The expression of CD73 on various tumor cells from cancer patients, including breast, glioblastoma, prostate, ovarian, leukemia has been associated with poor prognosis. Notably, some chemotherapeutics are able to increase the expression of CD73 on cancer cells, which may in turn represent a putative mechanism of resistance to chemotherapeutics.[46,49,51] On the other hand, targeting CD73 can improve the therapeutic potential of some conventional cancer treatments, including chemotherapy, radiotherapy and immunotherapy. For example, inhibition of CD73 in combination with doxorubicin prolonged the survival of mice with metastatic breast cancer. Adenosine can also impair the anti-tumor response induced by high dose of radiation therapy. Administration of CD73 inhibitor into mice with tumors exposed to radiation therapy can significantly reduce tumor growth. Notably, inhibition of CD73 may also improve the synergy of radiation therapy in combination with anti-CTLA4 monoclonal antibody.

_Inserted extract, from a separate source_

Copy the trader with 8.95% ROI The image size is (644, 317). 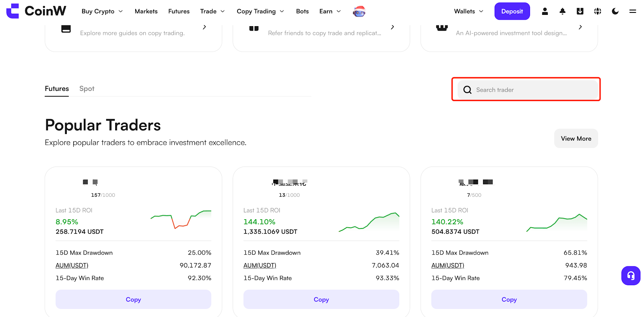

Recent studies indicate that inhibition of adenosine/A2 adenosine receptors axis synergizes with other immune checkpoints inhibitors reducing potently tumor growth in murine models of cancer. In particular, treatment of mice with monoclonal antibody anti-CD73 enhances the anti-tumor effects of antibodies anti-PD1 and anti-CTLA4. In support, other studies have demonstrated that selective blockade of A2A adenosine receptor in combination with anti PD-1 antibody and anti-CTLA4 antibody potently reduced tumor growth.[54-56] The therapeutic synergy of these combinations depends on the CD73 expression on tumor cells, proving that CD73-generating adenosine by tumor cells within the tumor microenvironment may affect the activity of immunotherapy. Furthermore, blockade of PD-1 enhances the expression of A2A receptors on tumor-infiltrating CD8+ T cells, suggesting that adenosine via A2A receptor limits the immune response against cancer induced by inhibitors of immune checkpoints. More recently, it has been demonstrated that blockade of A2B adenosine receptor subtype with a selective antagonist improves survival and the anti-metastatic effects of anti-PD1 and anti-CTLA4 monoclonal antibodies in both melanoma and mammary cancer models of metastasis with cells expressing CD73. The anti-metastatic effects of these combinations relies on the capacity of immune checkpoints inhibitors to boost immune responses and on direct effects of A2B adenosine receptor inhibitor on cancer cell metastasis. Here the authors show that blockade of A2B receptor in A2B receptor deficient mice is able to reduce the metastasis of human triple negative breast cancer (TNBC) xenografts, confirming the critical role of A2B receptor on cancer cells rather than host cells. Altogether these preclinical studies strongly support the therapeutic potential of targeting adenosine in cancer.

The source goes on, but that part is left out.